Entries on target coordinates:
((

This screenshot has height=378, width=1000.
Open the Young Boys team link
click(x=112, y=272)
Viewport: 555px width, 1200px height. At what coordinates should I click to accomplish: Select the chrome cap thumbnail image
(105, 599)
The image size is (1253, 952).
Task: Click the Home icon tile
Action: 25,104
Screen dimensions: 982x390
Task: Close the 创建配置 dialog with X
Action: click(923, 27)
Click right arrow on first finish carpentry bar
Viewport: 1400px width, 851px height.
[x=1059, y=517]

))

● WRITTEN PROBLEM
Rename "thumbnail" to "preview" throughout the rows above, keeping every other part of them the same.

● OUTPUT OF THE TASK
This screenshot has height=378, width=1000.
Open the Young Boys team link
click(x=112, y=272)
Viewport: 555px width, 1200px height. At what coordinates should I click to accomplish: Select the chrome cap preview image
(105, 599)
The image size is (1253, 952).
Task: Click the Home icon tile
Action: 25,104
Screen dimensions: 982x390
Task: Close the 创建配置 dialog with X
Action: click(923, 27)
Click right arrow on first finish carpentry bar
Viewport: 1400px width, 851px height.
[x=1059, y=517]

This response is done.